Required task:
Reproduce the entries without any change, beginning at the line containing "Click the 顧客氏名 label above the input" and ending after the line containing "pos(107,112)".
- - - - - - -
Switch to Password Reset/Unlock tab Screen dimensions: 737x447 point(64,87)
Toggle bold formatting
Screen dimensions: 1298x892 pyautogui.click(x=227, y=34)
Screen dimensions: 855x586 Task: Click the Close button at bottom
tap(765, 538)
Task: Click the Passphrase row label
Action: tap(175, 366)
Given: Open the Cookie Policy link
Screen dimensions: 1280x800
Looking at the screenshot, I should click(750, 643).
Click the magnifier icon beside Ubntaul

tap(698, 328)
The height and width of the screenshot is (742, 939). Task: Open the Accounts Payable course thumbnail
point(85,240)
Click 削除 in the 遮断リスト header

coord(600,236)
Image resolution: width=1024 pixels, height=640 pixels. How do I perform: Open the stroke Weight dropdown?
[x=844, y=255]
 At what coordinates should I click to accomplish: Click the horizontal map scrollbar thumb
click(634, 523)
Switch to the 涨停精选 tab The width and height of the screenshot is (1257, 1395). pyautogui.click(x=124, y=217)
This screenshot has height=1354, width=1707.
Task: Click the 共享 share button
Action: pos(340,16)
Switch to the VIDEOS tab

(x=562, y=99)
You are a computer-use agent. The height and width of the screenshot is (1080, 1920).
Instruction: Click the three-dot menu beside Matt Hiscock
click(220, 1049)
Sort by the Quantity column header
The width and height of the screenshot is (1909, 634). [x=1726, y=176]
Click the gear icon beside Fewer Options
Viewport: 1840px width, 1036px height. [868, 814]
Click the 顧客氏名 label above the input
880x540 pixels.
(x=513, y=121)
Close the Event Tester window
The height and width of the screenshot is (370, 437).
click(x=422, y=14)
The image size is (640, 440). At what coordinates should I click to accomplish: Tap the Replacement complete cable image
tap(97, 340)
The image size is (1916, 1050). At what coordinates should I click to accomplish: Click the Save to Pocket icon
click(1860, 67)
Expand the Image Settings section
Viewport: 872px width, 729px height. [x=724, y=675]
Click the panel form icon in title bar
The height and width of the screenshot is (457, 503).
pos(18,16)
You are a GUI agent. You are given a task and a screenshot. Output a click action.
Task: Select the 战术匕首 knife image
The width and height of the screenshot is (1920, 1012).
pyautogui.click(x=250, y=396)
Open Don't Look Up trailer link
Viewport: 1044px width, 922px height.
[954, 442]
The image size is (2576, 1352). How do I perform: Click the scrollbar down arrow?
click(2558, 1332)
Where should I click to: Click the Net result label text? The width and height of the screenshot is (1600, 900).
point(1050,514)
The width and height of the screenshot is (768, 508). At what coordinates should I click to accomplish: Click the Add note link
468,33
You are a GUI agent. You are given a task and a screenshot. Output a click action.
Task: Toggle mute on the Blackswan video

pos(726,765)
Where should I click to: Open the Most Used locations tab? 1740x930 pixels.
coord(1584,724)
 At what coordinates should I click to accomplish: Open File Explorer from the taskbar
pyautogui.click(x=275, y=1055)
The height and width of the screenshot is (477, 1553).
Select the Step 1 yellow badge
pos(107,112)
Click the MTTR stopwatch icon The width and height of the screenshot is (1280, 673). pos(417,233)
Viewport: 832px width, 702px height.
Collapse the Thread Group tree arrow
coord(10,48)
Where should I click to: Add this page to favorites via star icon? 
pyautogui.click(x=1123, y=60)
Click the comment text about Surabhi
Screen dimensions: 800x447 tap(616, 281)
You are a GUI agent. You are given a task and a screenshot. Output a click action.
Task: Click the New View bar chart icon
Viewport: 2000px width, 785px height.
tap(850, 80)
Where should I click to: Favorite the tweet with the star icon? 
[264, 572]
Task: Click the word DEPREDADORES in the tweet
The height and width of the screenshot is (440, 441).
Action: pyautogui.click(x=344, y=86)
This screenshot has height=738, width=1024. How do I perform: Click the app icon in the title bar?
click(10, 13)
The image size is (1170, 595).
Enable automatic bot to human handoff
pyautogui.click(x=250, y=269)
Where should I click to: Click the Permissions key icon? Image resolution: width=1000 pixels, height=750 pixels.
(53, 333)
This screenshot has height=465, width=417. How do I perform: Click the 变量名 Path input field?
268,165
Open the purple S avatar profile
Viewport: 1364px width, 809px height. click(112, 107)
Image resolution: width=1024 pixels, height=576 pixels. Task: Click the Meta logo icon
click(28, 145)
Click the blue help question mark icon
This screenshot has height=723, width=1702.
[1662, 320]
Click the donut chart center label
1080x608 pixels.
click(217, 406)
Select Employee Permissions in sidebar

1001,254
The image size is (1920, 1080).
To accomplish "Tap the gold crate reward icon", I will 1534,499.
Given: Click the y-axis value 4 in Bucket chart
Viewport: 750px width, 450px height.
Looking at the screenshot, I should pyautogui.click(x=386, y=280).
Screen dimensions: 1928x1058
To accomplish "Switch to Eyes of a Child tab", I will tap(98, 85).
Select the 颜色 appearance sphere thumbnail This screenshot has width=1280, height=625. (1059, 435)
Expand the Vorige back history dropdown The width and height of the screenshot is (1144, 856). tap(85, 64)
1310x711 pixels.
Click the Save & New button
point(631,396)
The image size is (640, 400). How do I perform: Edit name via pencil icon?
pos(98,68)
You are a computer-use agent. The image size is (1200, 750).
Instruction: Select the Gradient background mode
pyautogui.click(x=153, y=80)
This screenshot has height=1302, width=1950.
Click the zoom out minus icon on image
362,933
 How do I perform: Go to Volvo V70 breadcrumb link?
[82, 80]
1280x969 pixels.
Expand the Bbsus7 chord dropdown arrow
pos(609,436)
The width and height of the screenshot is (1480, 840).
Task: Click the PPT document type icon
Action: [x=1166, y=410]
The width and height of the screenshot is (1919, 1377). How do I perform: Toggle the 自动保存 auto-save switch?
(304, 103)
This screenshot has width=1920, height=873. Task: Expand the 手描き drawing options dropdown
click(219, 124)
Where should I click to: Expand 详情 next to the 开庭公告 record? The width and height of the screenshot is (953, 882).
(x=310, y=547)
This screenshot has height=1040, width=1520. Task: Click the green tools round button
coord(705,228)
- - - - - - -
Solution for this task:
Click the 顧客氏名 label above the input
880x540 pixels.
(x=513, y=121)
Close the Event Tester window
The height and width of the screenshot is (370, 437).
click(x=422, y=14)
The image size is (640, 440). At what coordinates should I click to accomplish: Tap the Replacement complete cable image
tap(97, 340)
The image size is (1916, 1050). At what coordinates should I click to accomplish: Click the Save to Pocket icon
click(1860, 67)
Expand the Image Settings section
Viewport: 872px width, 729px height. [x=724, y=675]
Click the panel form icon in title bar
The height and width of the screenshot is (457, 503).
pos(18,16)
You are a GUI agent. You are given a task and a screenshot. Output a click action.
Task: Select the 战术匕首 knife image
The width and height of the screenshot is (1920, 1012).
pyautogui.click(x=250, y=396)
Open Don't Look Up trailer link
Viewport: 1044px width, 922px height.
[954, 442]
The image size is (2576, 1352). How do I perform: Click the scrollbar down arrow?
click(2558, 1332)
Where should I click to: Click the Net result label text? The width and height of the screenshot is (1600, 900).
point(1050,514)
The width and height of the screenshot is (768, 508). At what coordinates should I click to accomplish: Click the Add note link
468,33
You are a GUI agent. You are given a task and a screenshot. Output a click action.
Task: Toggle mute on the Blackswan video

pos(726,765)
Where should I click to: Open the Most Used locations tab? 1740x930 pixels.
coord(1584,724)
 At what coordinates should I click to accomplish: Open File Explorer from the taskbar
pyautogui.click(x=275, y=1055)
The height and width of the screenshot is (477, 1553).
Select the Step 1 yellow badge
pos(107,112)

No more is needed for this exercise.